SNSの普及もそれに拍車をかける。昔の人たちは情報のアクセスに限界があったが、現代人は世界の陰謀までネットで得られると思っている。しかし、当たり前の話だが、情報はそもそも発見されたもの以外は流れない。そして発見されていない事がまだまだ無数にある事を忘れてはならない。もちろん、流れている情報への理解が正しいとも限らない。僕たちは今も沢山の天動説に囲まれていると僕は考えている。

話が飛躍してきたが、「知っているつもり」になっている人々にとって「未知」のものが与える恐怖が計り知れないということに尽きる。そしてその恐れは恐れの連鎖を生んで世界中に拡散される。メディアに溢れる情報のなんと玉石混交なことだろうか。ニュースを見ても恐ろしいばっかりなのだろうから、ザッピングもほどほどに分野はなんであれ、体系的な本でも読んで勉強した方がよっぽど対策になるだろうと僕は思っている。未来は恐れるものではなく冷静に準備するものであるべきと考える。

変化した時代からは戻れない?

冒頭のように、一度スマホを知ってしまったら、ほとんどの人はガラケーに戻れない。数十年経って再評価されることがあるとしたら、それはガラケーの記憶のない世代が登場してからだろう。しかしカセットテープのように音質が良いなどのメリットがガラケーに存在する必要があるが(スマホと違って寒さで電源が落ちにくいのはある)。

仮にガラケーの時代が再びやってきたとしても、それは戻るというより、前に進んだ結果だろう。そしてそれはメリットがあるからだ。人々がメリットを見出して納得すれば、世界は縄文時代に向かってだって前進するだろうと思う。

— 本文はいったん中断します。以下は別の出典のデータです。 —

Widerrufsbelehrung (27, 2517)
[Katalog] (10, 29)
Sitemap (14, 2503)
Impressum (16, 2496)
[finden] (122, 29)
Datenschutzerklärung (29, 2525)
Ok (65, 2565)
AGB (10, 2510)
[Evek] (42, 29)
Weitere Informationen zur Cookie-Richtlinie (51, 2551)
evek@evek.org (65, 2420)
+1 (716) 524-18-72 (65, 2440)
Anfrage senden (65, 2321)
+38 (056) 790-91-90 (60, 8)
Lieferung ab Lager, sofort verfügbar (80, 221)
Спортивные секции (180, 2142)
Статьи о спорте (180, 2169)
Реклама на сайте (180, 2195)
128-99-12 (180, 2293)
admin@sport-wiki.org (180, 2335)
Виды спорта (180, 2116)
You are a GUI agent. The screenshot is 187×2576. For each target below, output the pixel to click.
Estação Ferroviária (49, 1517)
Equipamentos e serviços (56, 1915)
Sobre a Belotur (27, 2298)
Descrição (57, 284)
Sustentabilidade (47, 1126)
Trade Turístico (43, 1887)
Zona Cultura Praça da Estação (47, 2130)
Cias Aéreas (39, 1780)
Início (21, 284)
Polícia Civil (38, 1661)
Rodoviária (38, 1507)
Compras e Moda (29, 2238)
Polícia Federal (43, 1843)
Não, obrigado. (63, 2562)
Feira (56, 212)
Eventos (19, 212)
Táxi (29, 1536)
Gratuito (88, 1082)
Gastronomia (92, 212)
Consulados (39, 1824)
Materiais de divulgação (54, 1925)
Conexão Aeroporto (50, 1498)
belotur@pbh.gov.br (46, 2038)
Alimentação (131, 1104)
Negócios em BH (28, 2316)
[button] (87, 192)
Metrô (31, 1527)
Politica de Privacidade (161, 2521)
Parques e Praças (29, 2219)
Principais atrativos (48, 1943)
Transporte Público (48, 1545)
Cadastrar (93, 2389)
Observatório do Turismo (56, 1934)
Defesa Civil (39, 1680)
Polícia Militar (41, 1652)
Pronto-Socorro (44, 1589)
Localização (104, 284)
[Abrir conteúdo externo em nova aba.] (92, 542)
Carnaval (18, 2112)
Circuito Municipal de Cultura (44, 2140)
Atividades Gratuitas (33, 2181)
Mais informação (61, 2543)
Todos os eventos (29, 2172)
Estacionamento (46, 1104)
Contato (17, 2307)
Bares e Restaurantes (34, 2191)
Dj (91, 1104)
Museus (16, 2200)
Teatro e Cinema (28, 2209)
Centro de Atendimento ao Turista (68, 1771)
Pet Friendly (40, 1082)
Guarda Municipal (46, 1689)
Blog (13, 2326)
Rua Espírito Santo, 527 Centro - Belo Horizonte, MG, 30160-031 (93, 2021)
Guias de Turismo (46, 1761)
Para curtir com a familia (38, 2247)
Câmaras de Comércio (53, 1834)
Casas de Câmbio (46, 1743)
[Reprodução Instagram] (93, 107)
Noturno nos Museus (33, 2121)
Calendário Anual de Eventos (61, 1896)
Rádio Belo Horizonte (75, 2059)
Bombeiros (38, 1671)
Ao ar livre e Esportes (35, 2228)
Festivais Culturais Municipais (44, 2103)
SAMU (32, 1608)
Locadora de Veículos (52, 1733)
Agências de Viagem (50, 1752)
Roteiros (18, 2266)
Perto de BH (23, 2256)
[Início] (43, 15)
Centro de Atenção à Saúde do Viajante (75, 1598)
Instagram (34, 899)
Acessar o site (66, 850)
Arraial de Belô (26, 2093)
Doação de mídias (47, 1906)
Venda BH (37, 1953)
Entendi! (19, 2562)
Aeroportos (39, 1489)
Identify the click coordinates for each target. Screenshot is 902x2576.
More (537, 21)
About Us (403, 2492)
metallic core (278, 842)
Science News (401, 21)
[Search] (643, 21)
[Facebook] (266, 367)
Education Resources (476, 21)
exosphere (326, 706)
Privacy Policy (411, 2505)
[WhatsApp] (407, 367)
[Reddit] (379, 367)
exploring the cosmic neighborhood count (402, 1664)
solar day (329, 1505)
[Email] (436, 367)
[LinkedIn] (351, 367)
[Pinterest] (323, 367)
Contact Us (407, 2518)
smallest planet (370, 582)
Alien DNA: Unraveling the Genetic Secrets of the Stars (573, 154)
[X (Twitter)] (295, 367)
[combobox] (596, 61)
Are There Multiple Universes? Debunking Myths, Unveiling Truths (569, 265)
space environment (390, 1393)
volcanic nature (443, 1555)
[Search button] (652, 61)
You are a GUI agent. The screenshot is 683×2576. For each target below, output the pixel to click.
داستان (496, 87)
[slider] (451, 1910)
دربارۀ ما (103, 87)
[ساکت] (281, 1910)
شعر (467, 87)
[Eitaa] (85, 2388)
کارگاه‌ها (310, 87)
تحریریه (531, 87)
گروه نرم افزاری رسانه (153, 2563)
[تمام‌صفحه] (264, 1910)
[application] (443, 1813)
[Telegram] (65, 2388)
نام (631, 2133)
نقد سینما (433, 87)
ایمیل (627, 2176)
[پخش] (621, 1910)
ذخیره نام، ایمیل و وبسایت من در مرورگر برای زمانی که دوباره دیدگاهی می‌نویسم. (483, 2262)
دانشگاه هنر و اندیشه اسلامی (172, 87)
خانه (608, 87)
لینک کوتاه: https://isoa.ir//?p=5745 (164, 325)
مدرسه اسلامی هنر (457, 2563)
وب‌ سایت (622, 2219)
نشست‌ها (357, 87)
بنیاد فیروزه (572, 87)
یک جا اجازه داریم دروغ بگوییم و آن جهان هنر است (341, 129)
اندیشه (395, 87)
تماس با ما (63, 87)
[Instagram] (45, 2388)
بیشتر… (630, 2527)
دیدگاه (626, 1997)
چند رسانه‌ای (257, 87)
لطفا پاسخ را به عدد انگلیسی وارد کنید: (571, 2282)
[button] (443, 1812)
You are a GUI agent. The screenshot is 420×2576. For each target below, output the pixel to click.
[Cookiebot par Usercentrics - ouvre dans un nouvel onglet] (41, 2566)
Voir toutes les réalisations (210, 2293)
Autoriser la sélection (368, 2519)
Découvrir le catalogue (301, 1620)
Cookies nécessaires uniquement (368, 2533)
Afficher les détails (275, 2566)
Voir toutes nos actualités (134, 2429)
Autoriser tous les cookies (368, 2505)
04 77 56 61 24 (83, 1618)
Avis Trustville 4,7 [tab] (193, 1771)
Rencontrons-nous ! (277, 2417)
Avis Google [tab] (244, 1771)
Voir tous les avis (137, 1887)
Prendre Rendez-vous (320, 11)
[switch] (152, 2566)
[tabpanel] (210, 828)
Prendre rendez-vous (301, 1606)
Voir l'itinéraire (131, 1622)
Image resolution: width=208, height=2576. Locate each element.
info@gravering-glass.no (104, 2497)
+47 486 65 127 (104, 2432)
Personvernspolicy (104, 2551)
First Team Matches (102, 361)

敗戦後、再び日本が好戦的な政策を進めていけるとしたら、これもまた世代交代により、戦争の記憶が薄れて新たにチャプターに入るからと考えられる。

何が言いたいかというと、2020年のコロナ禍に対して、元の生活に戻ることを期待するのは、あまりにもリスキーじゃないかと僕は思う。ビフォーコロナとアフターコロナでは別物だ。戦前戦後と同様に。

だから、全ての人が生き方を改める必要があるだろうと思う。自然災害の一つとして、疫病の流行を考慮して生きることになろうか。その前提で仕事のあり方も見つめ直すべきだろう。ビフォーコロナではなくアフターコロナの新時代にあった方向にシフトする。仕事も資産も何もかも分散は必須だろうし、野菜を作るなど含め、生活を少しづつ個人の手に取り戻す。政府が国民全員を平等に助ける事ができない事なんて、最初からわかっていたはず。

そして詰まるところのコロナ対策は、健康第一であることと、サバイバル能力を高める事。サバイバルとは生活の中で依存している事柄を減らす事。無くても大丈夫な暮らしをすること。

あと、うがい手洗い。コロナに打ち勝ってもインフルがいるのだから、うがい手洗いはこの先もずっと習慣にしたい。